When you do call in to begin announcing your arrival, it will help everyone in the pattern-and approaching the airport - if you're good about indicating how far out you are and in which direction.
Ideally, you'll plan your descent from your cruise altitude to arrive at least a couple of miles from your destination at pattern altitude so you're not descending into the pattern. At pattern altitude it'll be easier to scan for other traffic in the pattern, since they'll appear on the horizon and not be obscured by ground clutter.
It takes a little simple math to determine when to begin your descent. If you're going to descend at 120 knots with a descent rate of 500 feet per minute, it will take you four miles for every thousand of feet you lose. Let's say you're cruising at 8,500 feet and the airport elevation is 500 feet. You'll want to be at pattern altitude (1,500 feet) about three miles from the airport.
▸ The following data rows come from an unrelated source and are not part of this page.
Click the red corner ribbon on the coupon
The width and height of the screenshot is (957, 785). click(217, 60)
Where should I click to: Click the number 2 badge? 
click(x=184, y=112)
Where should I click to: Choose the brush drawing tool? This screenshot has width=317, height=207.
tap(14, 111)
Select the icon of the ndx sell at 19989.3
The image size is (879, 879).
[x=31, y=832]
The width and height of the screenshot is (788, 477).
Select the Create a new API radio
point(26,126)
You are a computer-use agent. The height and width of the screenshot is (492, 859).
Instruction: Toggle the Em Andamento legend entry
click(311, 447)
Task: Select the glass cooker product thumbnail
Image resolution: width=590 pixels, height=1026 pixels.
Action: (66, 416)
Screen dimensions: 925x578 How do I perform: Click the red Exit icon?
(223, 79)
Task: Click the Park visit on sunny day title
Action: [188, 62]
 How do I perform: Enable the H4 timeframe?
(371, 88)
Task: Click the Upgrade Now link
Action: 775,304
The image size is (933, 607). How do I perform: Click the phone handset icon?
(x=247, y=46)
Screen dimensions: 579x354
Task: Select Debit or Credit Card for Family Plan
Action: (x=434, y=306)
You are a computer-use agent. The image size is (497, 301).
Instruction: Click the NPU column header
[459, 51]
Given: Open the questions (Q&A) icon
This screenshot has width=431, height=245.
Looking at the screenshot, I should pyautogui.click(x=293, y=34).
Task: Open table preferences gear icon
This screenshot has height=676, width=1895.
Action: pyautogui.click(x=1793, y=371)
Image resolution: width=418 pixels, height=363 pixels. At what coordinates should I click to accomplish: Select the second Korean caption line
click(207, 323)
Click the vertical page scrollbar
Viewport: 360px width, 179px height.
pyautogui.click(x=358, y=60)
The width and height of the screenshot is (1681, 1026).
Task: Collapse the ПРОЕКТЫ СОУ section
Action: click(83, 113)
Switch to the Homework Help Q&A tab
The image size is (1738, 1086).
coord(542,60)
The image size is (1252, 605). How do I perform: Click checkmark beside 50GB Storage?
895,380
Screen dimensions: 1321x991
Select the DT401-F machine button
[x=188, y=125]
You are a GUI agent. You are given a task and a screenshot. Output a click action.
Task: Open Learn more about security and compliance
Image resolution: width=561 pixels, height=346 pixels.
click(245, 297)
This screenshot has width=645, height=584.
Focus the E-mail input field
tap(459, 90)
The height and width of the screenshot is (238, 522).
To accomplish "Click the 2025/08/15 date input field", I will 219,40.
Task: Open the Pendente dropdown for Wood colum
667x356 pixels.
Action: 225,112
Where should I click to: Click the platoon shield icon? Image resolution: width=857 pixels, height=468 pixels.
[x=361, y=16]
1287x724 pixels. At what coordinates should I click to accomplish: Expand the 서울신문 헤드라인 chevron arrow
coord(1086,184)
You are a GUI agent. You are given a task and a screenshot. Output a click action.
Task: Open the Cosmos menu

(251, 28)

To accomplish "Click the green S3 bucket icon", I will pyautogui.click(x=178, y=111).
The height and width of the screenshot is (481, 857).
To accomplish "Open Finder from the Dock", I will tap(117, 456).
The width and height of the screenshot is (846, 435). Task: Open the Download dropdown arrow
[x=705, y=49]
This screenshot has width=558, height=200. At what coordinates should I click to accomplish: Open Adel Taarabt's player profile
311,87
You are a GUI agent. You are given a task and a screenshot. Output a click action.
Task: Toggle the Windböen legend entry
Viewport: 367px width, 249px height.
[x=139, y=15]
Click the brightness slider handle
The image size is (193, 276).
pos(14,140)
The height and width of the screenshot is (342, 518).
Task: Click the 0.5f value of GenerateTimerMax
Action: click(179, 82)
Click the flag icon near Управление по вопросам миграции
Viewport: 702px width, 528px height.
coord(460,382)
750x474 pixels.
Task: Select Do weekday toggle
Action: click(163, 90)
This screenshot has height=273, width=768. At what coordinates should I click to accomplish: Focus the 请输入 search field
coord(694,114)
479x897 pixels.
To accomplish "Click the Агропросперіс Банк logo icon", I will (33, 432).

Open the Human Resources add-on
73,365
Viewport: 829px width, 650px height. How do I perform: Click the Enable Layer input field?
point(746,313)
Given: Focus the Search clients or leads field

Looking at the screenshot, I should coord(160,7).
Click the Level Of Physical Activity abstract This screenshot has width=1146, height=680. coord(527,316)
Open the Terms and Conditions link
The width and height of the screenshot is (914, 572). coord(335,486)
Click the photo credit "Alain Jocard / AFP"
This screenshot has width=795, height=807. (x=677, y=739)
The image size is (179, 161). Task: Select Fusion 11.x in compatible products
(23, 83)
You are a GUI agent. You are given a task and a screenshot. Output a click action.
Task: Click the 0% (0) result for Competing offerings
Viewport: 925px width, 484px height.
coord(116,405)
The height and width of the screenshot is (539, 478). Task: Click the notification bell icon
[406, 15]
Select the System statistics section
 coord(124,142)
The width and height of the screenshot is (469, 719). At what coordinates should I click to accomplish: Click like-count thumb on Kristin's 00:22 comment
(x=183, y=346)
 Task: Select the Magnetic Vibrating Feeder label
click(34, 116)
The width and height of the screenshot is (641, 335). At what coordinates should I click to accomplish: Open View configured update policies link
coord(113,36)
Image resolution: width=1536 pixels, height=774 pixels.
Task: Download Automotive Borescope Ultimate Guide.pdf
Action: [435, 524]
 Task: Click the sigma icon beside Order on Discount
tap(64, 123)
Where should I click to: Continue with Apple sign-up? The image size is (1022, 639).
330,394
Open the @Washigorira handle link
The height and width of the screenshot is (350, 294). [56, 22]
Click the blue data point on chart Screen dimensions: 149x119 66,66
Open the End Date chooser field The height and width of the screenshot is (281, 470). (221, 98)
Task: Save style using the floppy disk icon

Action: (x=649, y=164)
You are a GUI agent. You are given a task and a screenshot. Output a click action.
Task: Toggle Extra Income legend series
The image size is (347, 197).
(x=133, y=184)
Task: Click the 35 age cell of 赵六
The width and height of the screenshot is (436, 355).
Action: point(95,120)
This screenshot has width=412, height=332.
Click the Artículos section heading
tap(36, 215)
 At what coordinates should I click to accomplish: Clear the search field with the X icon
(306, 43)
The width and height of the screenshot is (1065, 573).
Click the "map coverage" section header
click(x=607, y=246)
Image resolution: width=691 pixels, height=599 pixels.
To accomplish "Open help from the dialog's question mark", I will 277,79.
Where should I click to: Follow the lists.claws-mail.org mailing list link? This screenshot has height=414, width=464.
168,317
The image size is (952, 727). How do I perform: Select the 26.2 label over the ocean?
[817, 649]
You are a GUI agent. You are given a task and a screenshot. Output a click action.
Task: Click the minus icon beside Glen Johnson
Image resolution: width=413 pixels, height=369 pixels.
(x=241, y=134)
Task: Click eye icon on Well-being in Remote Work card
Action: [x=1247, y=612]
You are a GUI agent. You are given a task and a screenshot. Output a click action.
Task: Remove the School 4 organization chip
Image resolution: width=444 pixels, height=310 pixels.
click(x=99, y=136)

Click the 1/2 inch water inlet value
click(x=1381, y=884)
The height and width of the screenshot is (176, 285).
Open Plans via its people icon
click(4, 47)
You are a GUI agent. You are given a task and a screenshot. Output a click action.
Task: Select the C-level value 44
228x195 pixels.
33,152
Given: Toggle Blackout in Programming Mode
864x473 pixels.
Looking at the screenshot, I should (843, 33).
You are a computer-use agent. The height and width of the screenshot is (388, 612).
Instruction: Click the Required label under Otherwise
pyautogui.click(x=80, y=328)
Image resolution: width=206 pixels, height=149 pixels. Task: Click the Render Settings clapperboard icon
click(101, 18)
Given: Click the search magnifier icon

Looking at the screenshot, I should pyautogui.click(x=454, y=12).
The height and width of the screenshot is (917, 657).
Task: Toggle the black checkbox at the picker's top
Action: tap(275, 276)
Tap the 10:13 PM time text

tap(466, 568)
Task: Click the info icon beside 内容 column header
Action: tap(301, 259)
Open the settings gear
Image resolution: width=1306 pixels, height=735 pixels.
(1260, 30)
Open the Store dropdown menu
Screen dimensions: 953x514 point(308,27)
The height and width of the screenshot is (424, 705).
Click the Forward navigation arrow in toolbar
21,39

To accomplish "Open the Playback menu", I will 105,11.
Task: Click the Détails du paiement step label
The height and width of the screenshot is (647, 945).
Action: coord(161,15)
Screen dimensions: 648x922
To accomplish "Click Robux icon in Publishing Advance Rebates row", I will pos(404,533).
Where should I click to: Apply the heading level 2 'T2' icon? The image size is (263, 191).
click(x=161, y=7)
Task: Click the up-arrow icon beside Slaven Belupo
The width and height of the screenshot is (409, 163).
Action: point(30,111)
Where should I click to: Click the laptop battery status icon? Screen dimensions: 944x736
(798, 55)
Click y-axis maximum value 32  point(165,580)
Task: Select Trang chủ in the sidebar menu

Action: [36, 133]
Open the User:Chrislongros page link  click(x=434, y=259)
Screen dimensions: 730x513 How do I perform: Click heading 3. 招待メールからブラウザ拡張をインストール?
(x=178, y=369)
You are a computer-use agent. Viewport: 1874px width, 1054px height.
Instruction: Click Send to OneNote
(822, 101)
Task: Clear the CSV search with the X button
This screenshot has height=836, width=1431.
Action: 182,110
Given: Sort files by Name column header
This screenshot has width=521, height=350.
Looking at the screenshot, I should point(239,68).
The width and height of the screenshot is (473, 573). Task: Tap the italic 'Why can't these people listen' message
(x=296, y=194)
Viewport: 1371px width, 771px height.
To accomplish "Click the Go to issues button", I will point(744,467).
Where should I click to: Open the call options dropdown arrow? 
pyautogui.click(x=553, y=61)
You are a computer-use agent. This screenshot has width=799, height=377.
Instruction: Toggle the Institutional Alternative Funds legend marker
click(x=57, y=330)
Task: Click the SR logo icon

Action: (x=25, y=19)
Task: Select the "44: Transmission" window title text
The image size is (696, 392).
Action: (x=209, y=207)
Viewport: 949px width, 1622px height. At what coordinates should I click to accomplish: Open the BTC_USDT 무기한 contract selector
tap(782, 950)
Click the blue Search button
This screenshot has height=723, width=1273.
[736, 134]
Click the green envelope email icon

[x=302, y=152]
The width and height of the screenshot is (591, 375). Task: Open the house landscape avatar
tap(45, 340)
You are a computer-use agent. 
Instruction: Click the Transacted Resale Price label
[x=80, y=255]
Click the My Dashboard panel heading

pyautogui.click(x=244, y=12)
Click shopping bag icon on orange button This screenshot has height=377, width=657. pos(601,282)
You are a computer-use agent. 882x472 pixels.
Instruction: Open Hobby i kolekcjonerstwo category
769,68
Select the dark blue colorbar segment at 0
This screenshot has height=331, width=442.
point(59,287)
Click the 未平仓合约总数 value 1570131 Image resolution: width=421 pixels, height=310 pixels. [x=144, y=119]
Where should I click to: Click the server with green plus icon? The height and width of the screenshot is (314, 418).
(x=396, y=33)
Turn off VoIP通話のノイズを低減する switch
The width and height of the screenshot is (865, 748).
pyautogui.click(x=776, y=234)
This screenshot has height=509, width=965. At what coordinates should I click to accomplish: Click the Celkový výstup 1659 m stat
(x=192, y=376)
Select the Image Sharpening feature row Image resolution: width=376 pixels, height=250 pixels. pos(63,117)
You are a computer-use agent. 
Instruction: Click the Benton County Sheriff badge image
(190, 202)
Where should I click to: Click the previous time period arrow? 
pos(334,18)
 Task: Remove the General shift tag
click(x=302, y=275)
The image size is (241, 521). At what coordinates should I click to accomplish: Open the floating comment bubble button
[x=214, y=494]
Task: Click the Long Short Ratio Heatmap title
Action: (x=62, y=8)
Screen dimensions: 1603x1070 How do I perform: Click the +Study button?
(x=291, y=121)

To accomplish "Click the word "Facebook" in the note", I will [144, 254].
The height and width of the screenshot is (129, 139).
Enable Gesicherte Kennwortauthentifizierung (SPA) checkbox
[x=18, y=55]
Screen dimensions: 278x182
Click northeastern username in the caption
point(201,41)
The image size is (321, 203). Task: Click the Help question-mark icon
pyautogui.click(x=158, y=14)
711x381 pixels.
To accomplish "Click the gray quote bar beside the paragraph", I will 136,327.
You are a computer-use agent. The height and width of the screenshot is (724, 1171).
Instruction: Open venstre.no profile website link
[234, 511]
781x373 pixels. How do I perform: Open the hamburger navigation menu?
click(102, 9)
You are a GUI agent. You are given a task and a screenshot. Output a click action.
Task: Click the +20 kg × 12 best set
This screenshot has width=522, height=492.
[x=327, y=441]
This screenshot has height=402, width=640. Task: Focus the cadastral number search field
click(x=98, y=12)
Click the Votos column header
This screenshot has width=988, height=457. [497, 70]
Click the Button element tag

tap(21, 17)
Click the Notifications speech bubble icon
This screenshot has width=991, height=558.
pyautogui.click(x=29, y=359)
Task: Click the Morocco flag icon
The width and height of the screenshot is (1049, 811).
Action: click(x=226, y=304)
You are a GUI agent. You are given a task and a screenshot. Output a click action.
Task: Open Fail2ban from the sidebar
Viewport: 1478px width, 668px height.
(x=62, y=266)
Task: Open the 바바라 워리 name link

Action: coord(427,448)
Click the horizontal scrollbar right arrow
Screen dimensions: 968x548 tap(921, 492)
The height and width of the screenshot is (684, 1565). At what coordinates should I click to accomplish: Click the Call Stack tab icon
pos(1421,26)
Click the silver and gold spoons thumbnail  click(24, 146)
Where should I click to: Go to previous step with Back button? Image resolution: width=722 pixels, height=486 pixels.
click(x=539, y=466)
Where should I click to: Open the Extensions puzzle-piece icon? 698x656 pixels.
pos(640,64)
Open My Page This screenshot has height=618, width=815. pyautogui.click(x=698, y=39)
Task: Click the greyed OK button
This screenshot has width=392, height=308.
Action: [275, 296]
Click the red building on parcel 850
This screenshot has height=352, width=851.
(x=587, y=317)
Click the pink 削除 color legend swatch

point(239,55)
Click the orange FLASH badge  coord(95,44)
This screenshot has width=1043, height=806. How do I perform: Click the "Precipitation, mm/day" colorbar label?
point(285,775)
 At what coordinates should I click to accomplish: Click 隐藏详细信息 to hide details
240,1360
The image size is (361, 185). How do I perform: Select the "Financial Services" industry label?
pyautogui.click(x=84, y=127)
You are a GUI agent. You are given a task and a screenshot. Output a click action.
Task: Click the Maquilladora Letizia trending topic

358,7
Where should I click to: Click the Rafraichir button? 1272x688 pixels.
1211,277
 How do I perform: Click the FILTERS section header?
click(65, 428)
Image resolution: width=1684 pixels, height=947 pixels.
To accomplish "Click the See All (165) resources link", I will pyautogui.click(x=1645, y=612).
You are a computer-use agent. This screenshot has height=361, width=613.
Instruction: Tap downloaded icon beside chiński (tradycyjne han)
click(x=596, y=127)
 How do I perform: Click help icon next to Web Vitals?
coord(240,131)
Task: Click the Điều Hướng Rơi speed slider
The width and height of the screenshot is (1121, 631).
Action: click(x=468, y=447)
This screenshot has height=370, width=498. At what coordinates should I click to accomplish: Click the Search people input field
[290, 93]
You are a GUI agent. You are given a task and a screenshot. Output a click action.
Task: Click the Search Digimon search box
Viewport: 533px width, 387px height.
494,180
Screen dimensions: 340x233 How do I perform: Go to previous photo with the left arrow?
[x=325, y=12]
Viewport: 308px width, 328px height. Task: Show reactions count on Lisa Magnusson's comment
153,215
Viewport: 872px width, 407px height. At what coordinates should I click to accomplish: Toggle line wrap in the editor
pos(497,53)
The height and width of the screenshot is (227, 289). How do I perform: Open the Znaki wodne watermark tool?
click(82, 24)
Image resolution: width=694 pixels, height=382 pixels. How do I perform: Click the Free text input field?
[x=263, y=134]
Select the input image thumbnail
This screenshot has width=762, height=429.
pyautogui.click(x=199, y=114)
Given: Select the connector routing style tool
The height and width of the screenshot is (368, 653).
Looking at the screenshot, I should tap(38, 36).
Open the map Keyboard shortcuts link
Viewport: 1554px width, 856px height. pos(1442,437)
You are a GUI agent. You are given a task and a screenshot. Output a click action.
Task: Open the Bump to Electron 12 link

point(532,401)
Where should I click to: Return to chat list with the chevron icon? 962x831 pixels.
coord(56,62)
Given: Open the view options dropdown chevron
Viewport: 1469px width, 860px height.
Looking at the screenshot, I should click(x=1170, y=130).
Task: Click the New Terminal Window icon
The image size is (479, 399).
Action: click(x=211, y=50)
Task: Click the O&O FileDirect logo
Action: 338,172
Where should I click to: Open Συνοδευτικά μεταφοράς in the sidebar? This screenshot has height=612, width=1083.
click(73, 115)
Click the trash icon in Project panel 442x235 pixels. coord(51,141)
You'll need to lose 7,000 feet. Four times seven (thousand) is 28. You'll need to start your descent when you're 31 miles out from the airport, so you'll be at 1,500 feet three miles from the airport.
I'm always surprised when an accident report indicates that the pilot failed to file a VFR flight plan. Many flight schools require that students file a flight plan on every cross-country flight and it's a good habit to get into. A VFR flight plan is an insurance policy that will pay off if you have to land off-airport somewhere.
Unless you're heard from within 30 minutes of the time you indicated in your flight plan as your estimated time en route, a search will be initiated to locate you and your airplane. If phone calls to your destination and other likely airports along the route don't turn up your presence, a search and rescue operation will be initiated. If you're landing at a tower-controlled airport you can ask the controller to close your flight plan, otherwise, you'll have to call the 800/WX-BRIEF number to close it.
If it's been a while since you've made a VFR cross-country flight, you're missing out. Plan the strategy carefully but fly tactically, taking into account changes that inevitably occur, and you'll find a VFR cross-country a nice reminder of why you started flying in the first place. Turns out, you really can get there from here, and getting there is often more than half the fun. Enjoy!